Welcome to the forum.
By "LR Android", I presume that you mean Lightroom Mobile for Android.  Lightroom Mobile requires a CC subscription.  The free Mobile apps can only be used with a subscription to Creative Cloud.  The reason for this is directly related to how Lightroom Mobile works.   Lightroom Mobile accesses Smart Preview images stored at Adobe in the cloud storage space that is provided with a Creative Cloud subscription.  Your LR catalog on the PC stores Smart Previews of collections that you designate to that Creative Cloud workspace.  Lightroom Mobile syncs with the images stored in Creative Cloud. It can also upload images from your mobile device to your creative cloud workspace.  Any changes to images stored in the cloud including images that you may have originated with your mobile device are sync'd back to your master LR catalog on your PC.

FWIW, Your profile indicates that you are running LR6.2.  LR6.2 has some significant bugs which have been addressed in LR6.3.  You should update to the latest release of LR6.3.


----------



## DGStinner (Dec 8, 2015)

Cletus,
Actually Lightroom Mobile no longer requires a CC subscription.  Without a subscription, syncing is not allowed.
https://blogs.adobe.com/lightroomjournal/2015/12/lightroom-mobile-for-android-1-4-now-free.html


----------



## Conrad Chavez (Dec 8, 2015)

DMartin said:


> But what use would it really be if it can't sync, which I assume is the case?


Making it free is probably a play for the users who don't use desktop Lightroom yet and are trying out different photo apps for the popular mobile-centric "shoot/edit/share" workflow. Lightroom Mobile is now on the same playing field with the other cheap/free mobile photo apps out there, and it's better than many of them. Adobe is probably hoping that anyone trying out mobile photo apps will like Lightroom Mobile enough to become more interested in desktop Lightroom and then in the subscription.

Of course, it's different for those coming from Lightroom on the desktop.
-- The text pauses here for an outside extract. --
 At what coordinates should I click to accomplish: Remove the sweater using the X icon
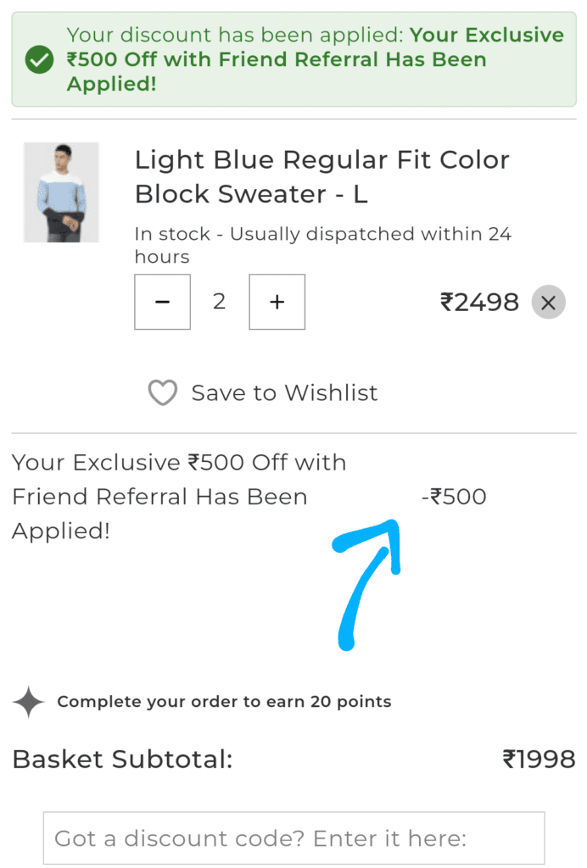tap(548, 303)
For them, making Lightroom Mobile free doesn't make much difference without the syncing. Adobe probably hopes that making Lightroom Mobile free will put it in more hands, increasing the desire for sync with the desktop, pushing people over the edge into the subscription.


----------



## clee01l (Dec 8, 2015)

DGStinner said:


> Cletus,
> Actually Lightroom Mobile no longer requires a CC subscription.  Without a subscription, syncing is not allowed.
> https://blogs.adobe.com/lightroomjournal/2015/12/lightroom-mobile-for-android-1-4-now-free.html


Thanks for that update.  So, It's "All dressed up and no place to go."


----------



## Victoria Bampton (Dec 8, 2015)

Conrad Chavez said:


> Adobe is probably hoping that anyone trying out mobile photo apps will like Lightroom Mobile enough to become more interested in desktop Lightroom and then in the subscription.
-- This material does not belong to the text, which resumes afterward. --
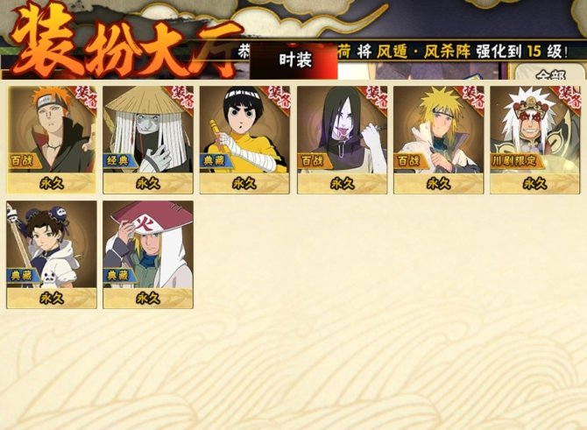
Task: Click 永久 button under the yellow jumpsuit card
Action: (x=244, y=183)

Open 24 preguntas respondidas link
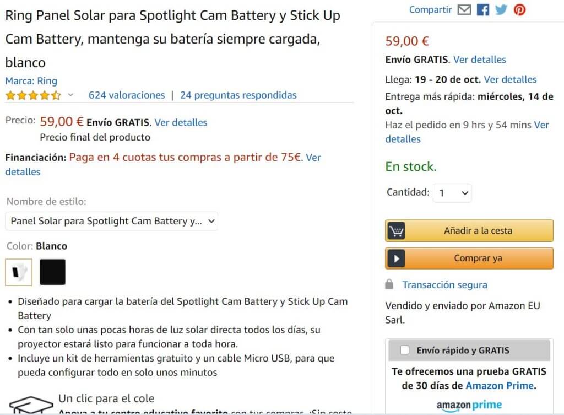pyautogui.click(x=238, y=95)
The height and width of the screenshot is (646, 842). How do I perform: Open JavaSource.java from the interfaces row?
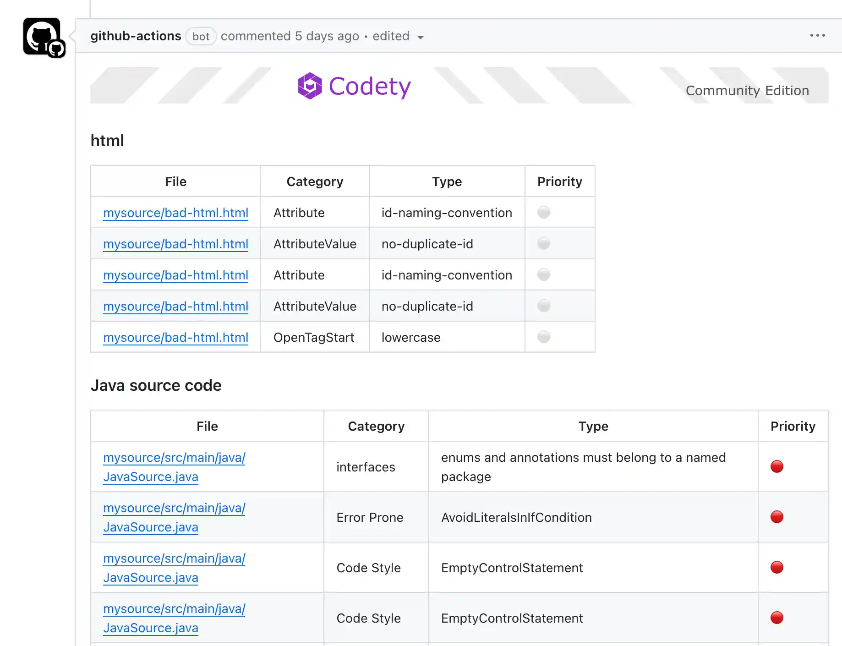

I'd agree with that assessment.


----------



## DMartin (Dec 8, 2015)

clee01l said:


> FWIW, Your profile indicates that you are running LR6.2.  LR6.2 has some significant bugs which have been addressed in LR6.3.  You should update to the latest release of LR6.3.



Thanks everyone and thanks Cletus, all understood & agreed.

The reason I didn't indicate LR6.3 is because "6.2" was the highest number I was allowed to select yesterday.  Yes I'm on 6.3.

           ... David


----------



## Victoria Bampton (Dec 8, 2015)

DMartin said:


> The reason I didn't indicate LR6.3 is because "6.2" was the highest number I was allowed to select yesterday.  Yes I'm on 6.3.



Thanks for the reminder - just fixed that, so you can select 6.3 in your profile now.


----------